Everything feels like a stab in my chest.

Maybe it's from how exhausted I am after staying up all night with Charles. Or maybe it's just that every single thing in my life reminds me of him. The suitcase which I have to trail along behind me on the way from the lift to the door of the apartment, I know if Charles were here he'd take it for me. The bracelet with the '16' on which catches the light every single time I move my hand - I think for the rest of my life I'll only ever think of Charles when I see the number. The very frame of my apartment door which Charles would often present himself slumped against only reminds me of him. Of Charles.

Charles who is no longer mine.

The key in my hand trembles at the realisation as I twist it into the lock, the door falling open. Last night was horrific. I'm exhausted and over emotional and most significantly...alone. The thought makes my chest heave.

Usually at this point I'd text Charles to let him I'm home and safe. In return he usually sends me a smile and a message, something along the lines of how he loves me. Maybe even a like about our next plans or a selfie of his current location. I can't do that now, I don't get that in return now. Not now that there's no Charles in my life.

He's not mine; the reminder flashes up in my mind under floodlights that are blinding.

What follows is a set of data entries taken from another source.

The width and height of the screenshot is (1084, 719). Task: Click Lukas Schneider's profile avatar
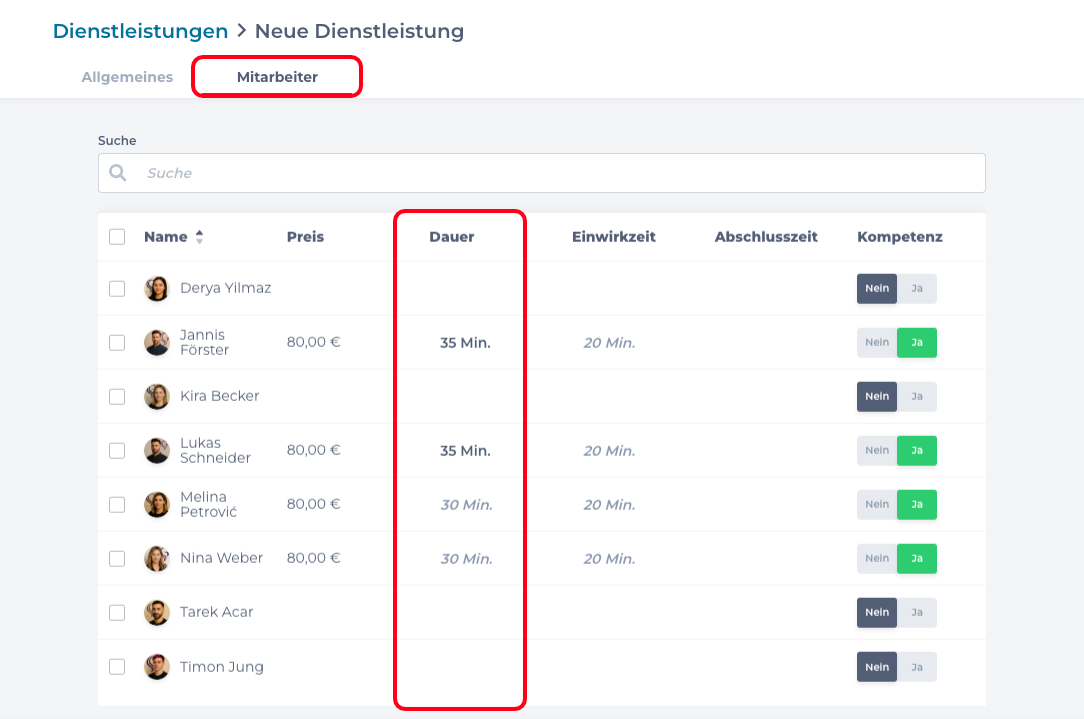(157, 451)
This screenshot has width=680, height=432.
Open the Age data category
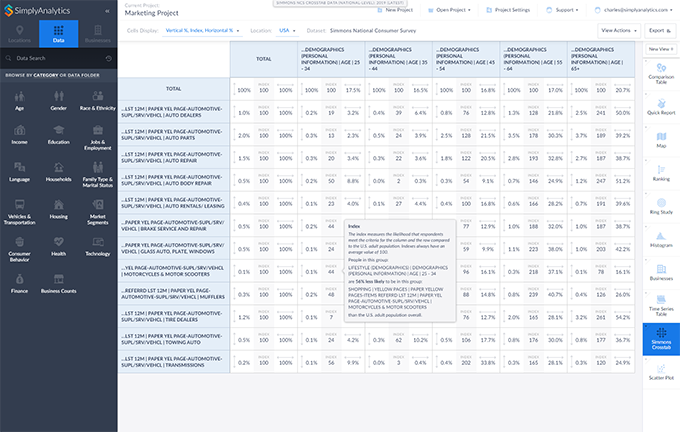[x=20, y=98]
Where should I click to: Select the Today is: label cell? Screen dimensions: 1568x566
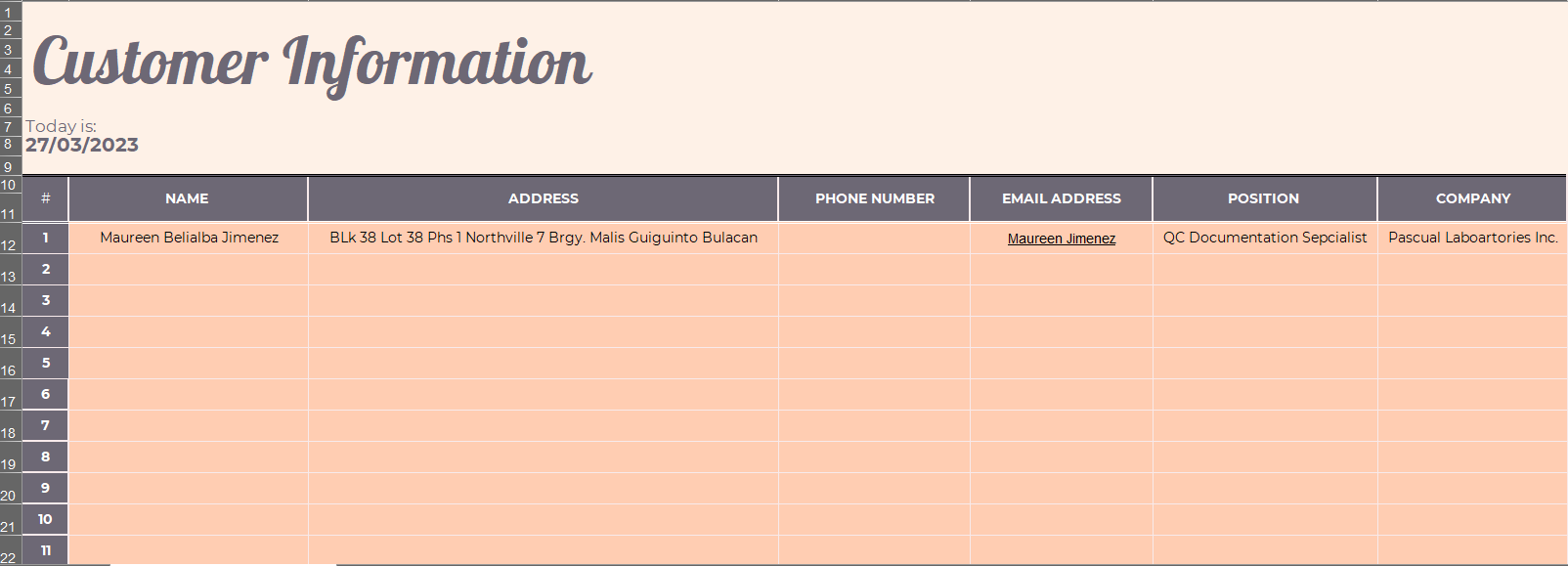61,126
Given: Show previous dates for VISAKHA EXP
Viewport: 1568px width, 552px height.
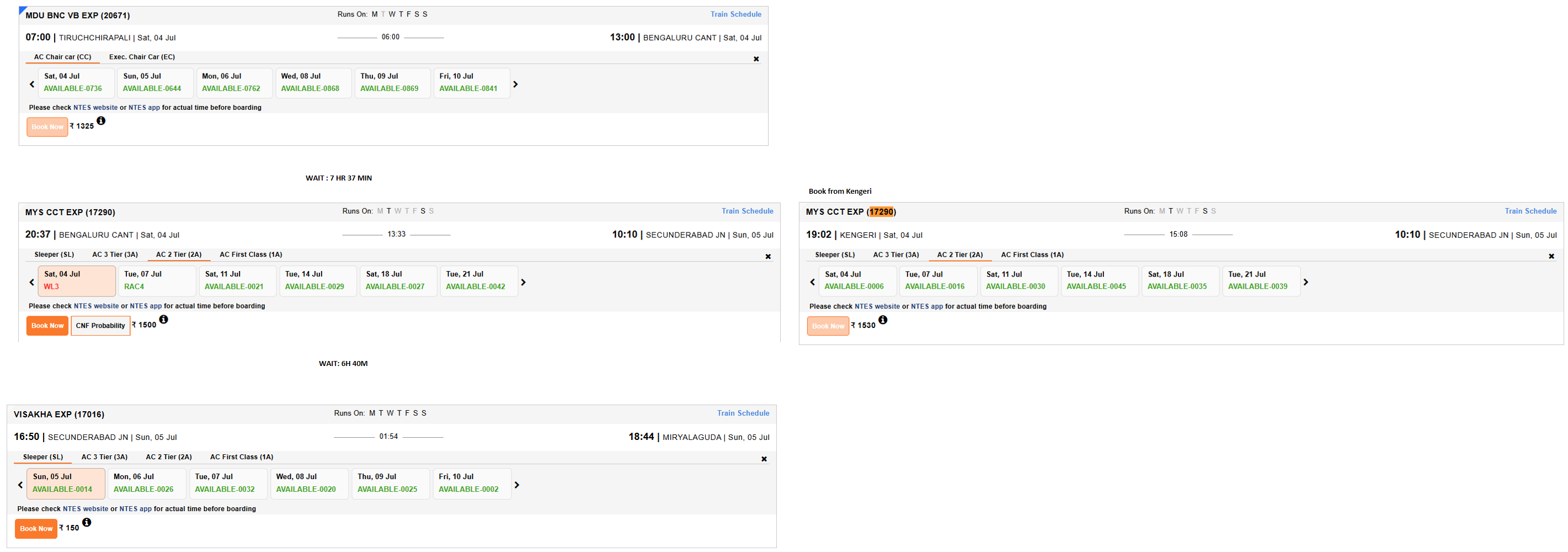Looking at the screenshot, I should (x=20, y=485).
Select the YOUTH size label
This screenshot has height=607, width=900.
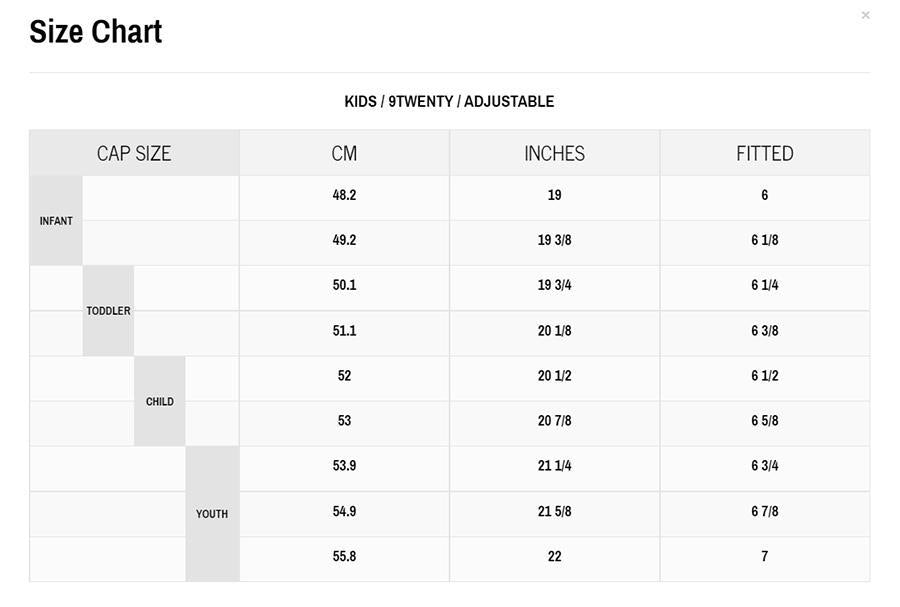[x=212, y=514]
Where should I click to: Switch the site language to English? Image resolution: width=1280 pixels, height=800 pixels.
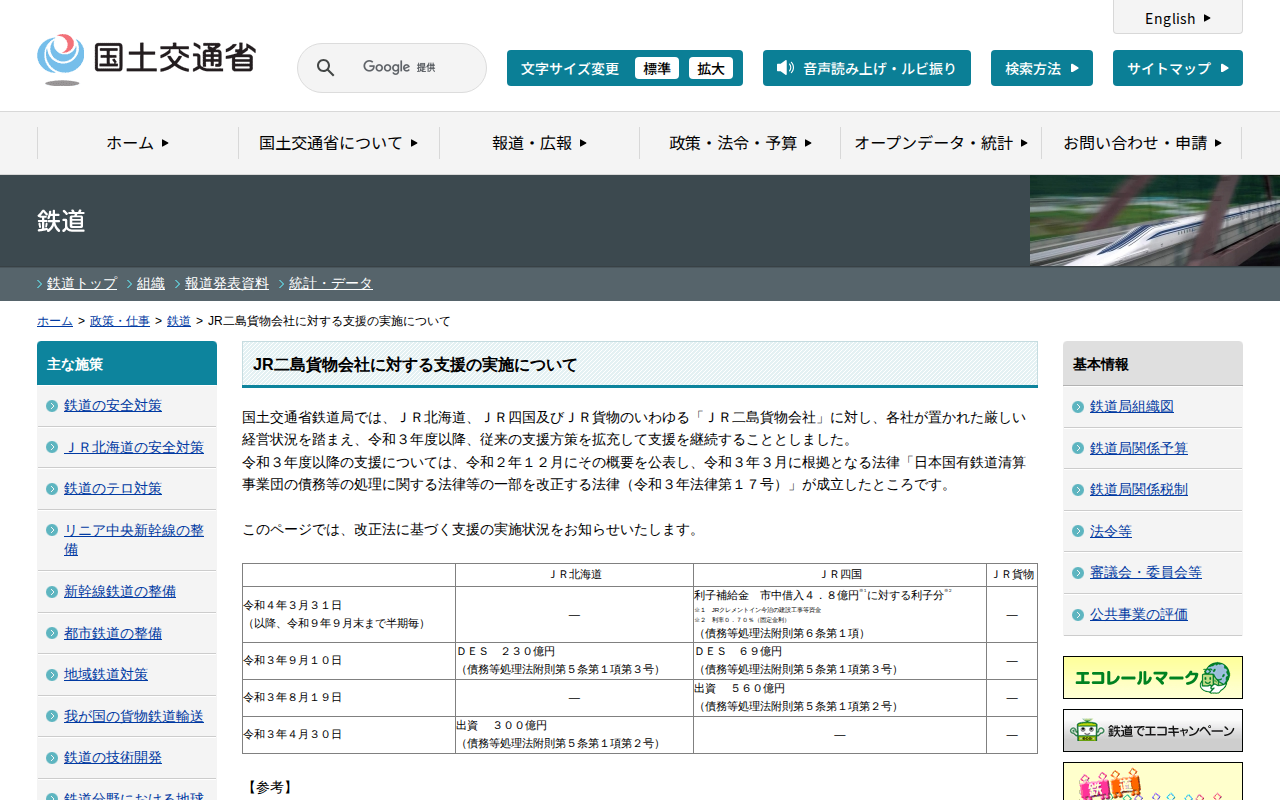pyautogui.click(x=1177, y=18)
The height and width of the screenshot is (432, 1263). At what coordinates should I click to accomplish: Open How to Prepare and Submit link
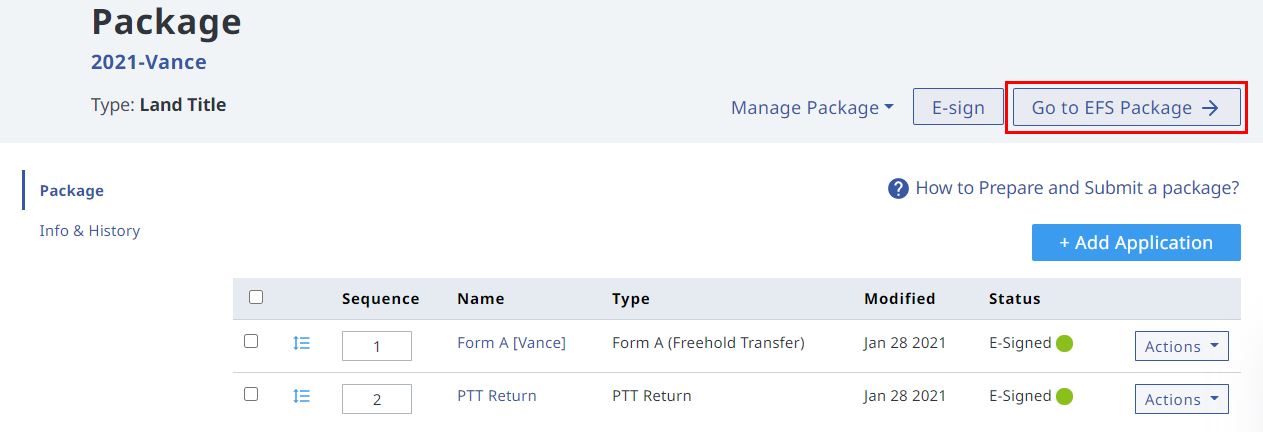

My phone feels completely redundant without him there on the other side to message. I find myself wondering if Charles feels the same way. I wish I could ask him. I can't. This morning we promised to give each other a little space. Time to let the sting simmer out of our chests (even if I'm not convinced it ever will). Time to consider this decision and to let Charles focus on where he needs to focus. It feels like a necessary evil and despite it being my idea I hate it.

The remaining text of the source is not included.